Greenspan on Medicare

Testifying before Congress, Fed Chair Alan Greenspan (free registration required) noted that while Social Security is indeed at risk, Congress must address “far larger shortfalls in Medicare”.
However, Greenspan also noted that we are not yet ready to take on the task. According to California Healthline;
“However, he emphasized that despite the larger problems in Medicare, lawmakers “probably ought not to address the medical issue quite yet, until we get much further down the road in the advance in information technology in the medical area,” which could help reduce costs. He added, “If we do it now or even next year, I’m fearful we would be restructuring an obsolete model and have to come back and undo it.”

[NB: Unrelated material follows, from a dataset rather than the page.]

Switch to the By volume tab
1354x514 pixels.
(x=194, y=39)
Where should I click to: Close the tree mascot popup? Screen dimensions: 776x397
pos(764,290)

Greenspan’s comments agree with a report just released by the Employee Benefit Research Institute, which stated that Medicare will soon account for a “greater and rapidly growing share of the nation’s gross domestic product, sending Medicare into insolvency 23 years before Social Security,”.
EBRI says that Medicare’s nearly $28 trillion in unfunded liability is more than seven times Social Security’s $3.7 trillion.

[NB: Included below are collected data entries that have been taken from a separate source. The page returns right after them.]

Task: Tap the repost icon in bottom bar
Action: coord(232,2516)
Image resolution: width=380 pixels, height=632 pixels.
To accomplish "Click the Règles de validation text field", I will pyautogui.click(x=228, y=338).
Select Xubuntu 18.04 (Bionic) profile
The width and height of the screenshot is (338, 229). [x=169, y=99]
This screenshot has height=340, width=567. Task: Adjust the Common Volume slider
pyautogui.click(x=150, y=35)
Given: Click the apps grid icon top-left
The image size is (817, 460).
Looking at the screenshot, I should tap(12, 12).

The news here is individuals whose pronouncements are widely followed are finally talking about the real issue facing the economy – health care costs.
GM’s health care costs just went up by over a billion dollars. The uninsured population is increasing every year, and is now over 45 million. Medical trend rates in Property and Casualty insurance are the most significant driver of premium inflation. Health care costs for municipalities are now over $7000 per employee, leading to higher property and other taxes.

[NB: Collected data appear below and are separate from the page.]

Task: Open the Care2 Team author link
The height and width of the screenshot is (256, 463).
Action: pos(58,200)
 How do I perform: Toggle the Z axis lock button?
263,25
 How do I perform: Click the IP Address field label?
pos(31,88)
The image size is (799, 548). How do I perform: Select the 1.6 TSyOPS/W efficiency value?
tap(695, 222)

David Lazarus in the San Francisco Chronicle puts it this way. It is a “big mistake” that “Americans are talking about problems facing the Social Security system” while paying “little attention” to Medicare, San Francisco Chronicle columnist David Lazarus writes in his “Lazarus at Large” column.
Lazarus adds that most experts “believe that Medicare’s issues can’t be adequately addressed without overhauling the nation’s entire health care system.” (thanks to California HealthLine)
Perhaps, just perhaps, we are nearing the tipping point when real health care reform is possible.